I would be really worried about this OP.
She sounds depressed.
Is there something else going on?

Sobek · 14/06/2015 21:48

I don't know whether there is anything else going on. Everything seemed to go downhill pretty quickly when the revision period started, but maybe I just hadn't really noticed until things got really bad. I'm not sure how I would even find out if there is anything else. She doesn't open up to me at all. In fact, we can't even communicate these days without it turning into a screaming match.

I wonder what it is that causes kids to not want to try for fear of failure? Perhaps I praised her too much when she was young? I thought I was building up her self-esteem, but by always telling her how smart she is, she probably thinks I have unrealistically high expectations of her.

OP posts:
Horsemad · 15/06/2015 21:32

I've been where you are with DS1 who is now doing A levels. He aced his GCSEs without too much effort but A levels have been a nightmare. I'd like to erase the past 2 years if I could.

He hasn't worked hard enough and I will be gobsmacked if he achieves his university offer. But, finally I have just decided it's his choice and to wait and see what happens on results day.

I know you feel a failure; I do too but you can lead a horse to water...

Just keep reassuring her that it doesn't matter if she doesn't make her grades and start making a Plan B in case you need it in August. Flowers

tropicalfish · 15/06/2015 23:26

hi op,
I wouldnt feel too guilty. I bet there are loads of mums having serious talks with their dcs about their attitude towards revision while the dads are not helping. If you dont have these conversations no one else will as no one else will take on the responsibility. Id have said what you did.

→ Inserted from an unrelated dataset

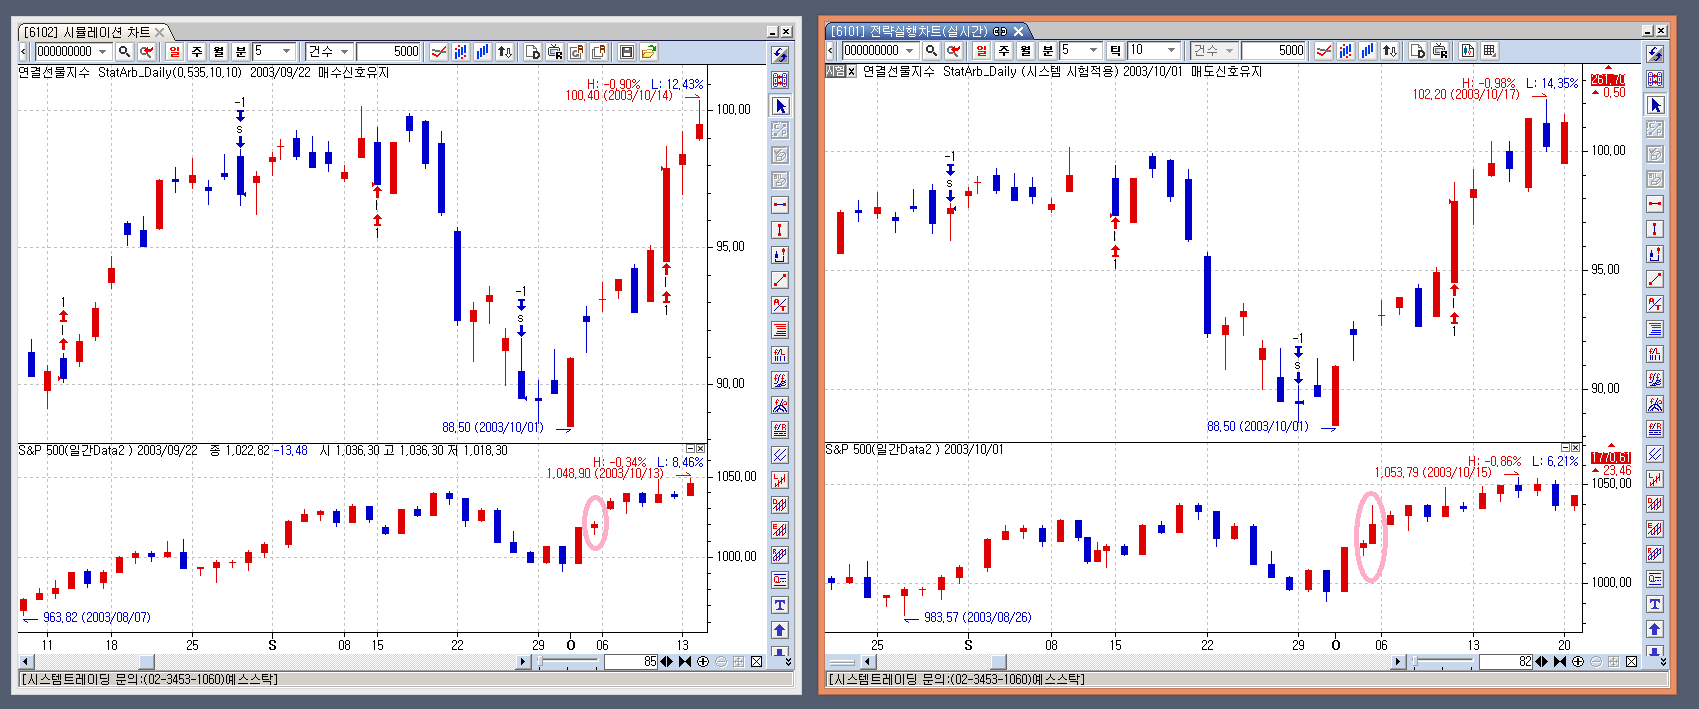The width and height of the screenshot is (1699, 709).
Task: Open the tick value 10 dropdown
Action: (1171, 50)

Sadly, I fear when teenagers are in this mode there is nothing you can do about it. What grades does she need to get to gain entry to these selective schools.
She probably will do much better than you think as I think that it is possible to get by with doing very little work for gcses. For AS level it is a different story as the step up is so extreme.

mummytime · 15/06/2015 23:34

Don't feel guilty.
But do take her to the doctors and try to get her some help.

My DD has finished her exams, but we did touch on what she'd do if her exams really were a "disaster" and actually she was quite sensible, talking about getting an apprenticeship etc.

A lot of teens get very turned off by the intense pressure they are put under for GCSEs and then A'levels. and a lot of the time more pressure is just what they don't need.

BananaCake123 · 16/06/2015 13:52

I would agree with what Stonelog has said. Haven't had time to read whole thread so apologies if this is repetition: My view is that this could all be down to a massive fear of failure. Being predicted all A*s may have created an undue amount of pressure on your dd that she is finding hard to cope with. She may have developed a mindset in which she feels it would be easier to flunk it (spectacularly) than try but fail. Have you talked to her about how she feels about coping with all these exams? Perhaps you acknowledging the pressure she must feel and reassuring her that you are not expecting anything more than that she simply tries her best might help take the pressure off and give her the courage to have a go. And I would also say that if you are feeling bad for all that was said, she is more than likely feeling the same too. And perhaps a little afraid underneath all the aggressive talk.

mumbytheriver · 25/07/2016 17:25

Just read this thread and I could have written everything literally word for word. My son finished his GCSE's about a month ago, did absolutely bugger all revision and if he doesn't meet the threshold will be kicked out of his (selective) school for sixth form. No Plan B and no idea what we should be doing. I just wondered what happened in the end and where you are now both with working and bad language!